In news from Latin America, the Venezuelan government is accusing the US military of violating its airspace by flying a Navy plane over a Venezuelan island on Saturday. A US military official said a Navy S3-Viking may have accidentally crossed into Venezuela’s airspace. Venezuelan officials said the Navy plane practically flew over the island of La Orchilla, where Venezuela operates a military base.
Meanwhile, Cuba is a accusing the top US diplomat in Havana of ferrying funds from an anti-Castro exile group in Miami to opposition figures on the island. The cash is said to come from Santiago Alvarez, who was once convicted in the US of conspiring to collect military-style weapons to overthrow Cuba’s government. Alvarez is currently serving a ten-month prison term for refusing to testify against airline bomber Luis Posada Carriles. Cuban Foreign Ministry official Josefina Vidal Ferreira said the cash payments reveals a direct connection between dissidents in Cuba and terrorists in Miami.
Josefina Vidal Ferreira: “The Cuban government has always condemned as illegal the use of federal funds to promote internal subversion in Cuba, as is the case with the direct implication of the department of US interests. But what is doubly scandalous and infuriating is that US diplomats in Havana serve as emissaries and go-betweens for terrorists and Cuban mercenaries.”
In Waterloo, Iowa, hundreds of people marched on Sunday to protest last week’s immigration raid at the Agriprocessers kosher meatpacking plant. Immigration agents detained nearly 400 immigrant workers in what has been described as the largest single immigration raid in US history. The raid resulted in more than ten percent of the town of Postville, Iowa being locked up. On the day after the raid, half of the school system’s 600 students were absent, including 90 percent of Latino children, because their parents were arrested or in hiding. Many of the workers have been held at a fairgrounds usually used for exhibiting cattle. No charges have been filed against the owners of the meatpacking plant, Agriprocessors.

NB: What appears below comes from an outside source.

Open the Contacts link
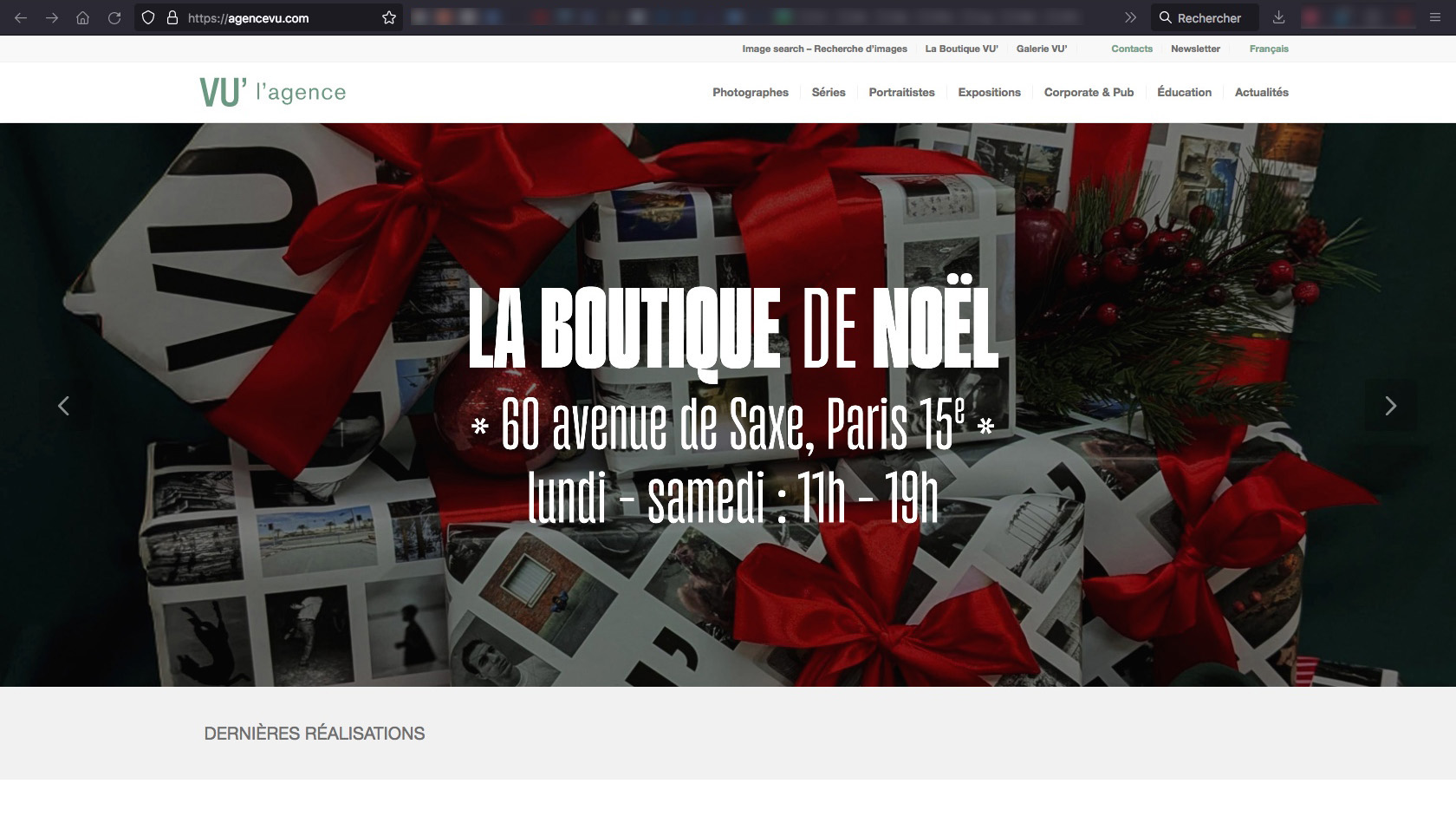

In other immigration news, the Rio Grande Guardian reports emergency officials in Texas have developed new evacuation plans during hurricane season that could prevent undocumented immigrants from escaping storms.
According to the paper, school buses will be used to help evacuate local residents during a hurricane. But prior to boarding, all passengers will be screened by Border Patrol agents. Anyone who is not a citizen or legal resident will be barred from the evacuation bus. Instead, they will be detained at a nearby Border Patrol facility that is alleged to be made to withstand hurricanes.
In Philadelphia, four city police officers have been fired and four others demoted or suspended after they were caught on videotape beating three unarmed African American men. On May 5, eighteen police officers surrounded a car in North Philadelphia. A local television news helicopter videotaped officers pulling the victims from their car and kicking and punching them as they lay on the ground. The beating occurred after the shooting death of a police officer who had been pursuing three robbery suspects, two of whom were later caught.
And the New York Post has fired a Jamaican-born reporter after he filed a lawsuit against the New York Police Department for racial profiling. Leonardo Blair sued the police department after two officers stopped and frisked him near his Bronx home moments after he parked his car on the street. Blair filed the lawsuit on the same day the New York Post ran an editorial defending the police department’s stop-and-frisk policy. During the first three months of the year, the New York police stopped and frisked a record 145,000 people. The majority of the stops targeted African Americans and Latinos.